I had a lady ask me what type of dog he was.....I told her he was just a mutt

:hammer::hammer::hammer:


----------



## nchen7 (Feb 25, 2013)

farmchick897 said:


> Many people ask me if I cut off the ears on my Lamancha. I usually reply yes, she is a fighting goat.


:ROFL: that is the funniest thing. I wish I could be there to see the look on people's face when you say that! the sad thing is some people may actually believe that you fight your goats.....


----------



## MylieD (Sep 16, 2013)

I haven't had goats long enough for silly comments, but I have chickens too. I'm surprised by how many people ask how I get eggs without having a rooster.


----------



## ksalvagno (Oct 6, 2009)

I had the same thing with people asking me if my alpacas were emus.


----------



## taiweber (Jan 7, 2014)

farmchick897 said:


> Thought it would be fun to start a thread about the stupid, funny, ridiculous things people say about our animals..
> I'll start-
> Many people ask me if I cut off the ears on my Lamancha. I usually reply yes, she is a fighting goat.
> My emus people will ask if they are alpacas or my alpacas they ask if they are emus.
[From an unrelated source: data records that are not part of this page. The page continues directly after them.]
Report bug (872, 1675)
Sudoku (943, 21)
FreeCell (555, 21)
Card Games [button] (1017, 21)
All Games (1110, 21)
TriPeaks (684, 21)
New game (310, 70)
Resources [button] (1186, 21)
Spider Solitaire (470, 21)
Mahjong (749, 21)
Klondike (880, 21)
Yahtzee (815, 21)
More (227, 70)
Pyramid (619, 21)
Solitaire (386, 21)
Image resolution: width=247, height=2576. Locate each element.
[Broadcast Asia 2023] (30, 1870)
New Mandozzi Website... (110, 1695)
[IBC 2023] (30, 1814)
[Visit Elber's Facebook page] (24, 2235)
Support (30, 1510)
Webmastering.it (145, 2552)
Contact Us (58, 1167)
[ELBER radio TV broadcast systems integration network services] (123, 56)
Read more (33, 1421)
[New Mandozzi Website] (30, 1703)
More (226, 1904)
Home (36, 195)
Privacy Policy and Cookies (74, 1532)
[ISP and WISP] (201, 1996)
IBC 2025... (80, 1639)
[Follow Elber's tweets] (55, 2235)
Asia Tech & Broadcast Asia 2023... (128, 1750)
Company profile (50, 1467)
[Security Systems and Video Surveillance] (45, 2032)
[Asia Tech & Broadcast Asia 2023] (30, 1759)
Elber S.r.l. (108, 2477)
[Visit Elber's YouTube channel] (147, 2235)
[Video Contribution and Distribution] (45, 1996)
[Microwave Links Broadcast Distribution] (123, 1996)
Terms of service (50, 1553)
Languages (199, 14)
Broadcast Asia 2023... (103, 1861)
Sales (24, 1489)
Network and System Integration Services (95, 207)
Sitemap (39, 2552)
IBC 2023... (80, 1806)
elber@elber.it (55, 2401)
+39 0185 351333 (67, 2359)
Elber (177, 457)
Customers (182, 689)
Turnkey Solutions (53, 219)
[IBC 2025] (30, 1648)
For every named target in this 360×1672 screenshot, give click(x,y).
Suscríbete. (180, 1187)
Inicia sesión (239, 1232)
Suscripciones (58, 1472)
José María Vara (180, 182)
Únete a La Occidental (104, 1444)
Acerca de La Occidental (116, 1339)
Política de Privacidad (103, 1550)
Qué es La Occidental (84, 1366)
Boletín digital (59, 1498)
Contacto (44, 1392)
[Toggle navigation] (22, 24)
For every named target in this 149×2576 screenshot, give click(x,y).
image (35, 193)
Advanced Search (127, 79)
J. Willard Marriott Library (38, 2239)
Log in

That is hilarious about the fighting goat!!! 
I have to say and I don't mean it rude at all, because I'm sure many of you live in towns or cities, but most people from cities have NO CLUE! This doesn't have to do with my animals but was AMAZED when I heard a lady on the radio being interviewed that said, "to hell with farmers. We don't really need farms". The dj asked where will our food come from. The lady seriously replied..."we have grocery stores all over the place"!!! I don't think I've ever been as shocked in my life at a comment! Even my kids (6,10) were amazed!!!


----------



## NubianFan (Jun 3, 2013)

Yeah the sad thing is you can't fix stupid.
Ignorance of something because the person hasnt been exposed to it is understandable. But people with attitudes like the lady talking about the farmers, that is just plain stupidity.


----------



## taiweber (Jan 7, 2014)

I agree!! I just didn't put that because I was worried I would offend some of you!!


----------



## NyGoatMom (Jan 26, 2013)

I think one of the most stupid things I have had someone say is..."No, don't tell me how the meat from the store has been treated. I don't want to know." I struggle dealing with that type of ignorance...

Oh, and I had a "fill in" UPS driver ask me if my Turkey tom was a rooster~


----------



## taiweber (Jan 7, 2014)

NyGoatMom said:


> I think one of the most stupid things I have had someone say is..."No, don't tell me how the meat from the store has been treated. I don't want to know." I struggle dealing with that type of ignorance...
> 
> Oh, and I had a "fill in" UPS driver ask me if my Turkey tom was a rooster~


Lol!!! I second you on the "I don't want to know" remark! Makes me so mad! I've asked some friends/family etc if they've watched Food Inc or Farmageddon or read anything by Joel Salatin and many of them say, "I'd just rather not know or oh I can't watch that. I'll never eat again!". Grrrrrr!!!!!


----------



## Goats Rock (Jun 20, 2011)

I think one of the most annoying things people say is "goats will eat anything". Trying to educate people is ongoing and frustrating! 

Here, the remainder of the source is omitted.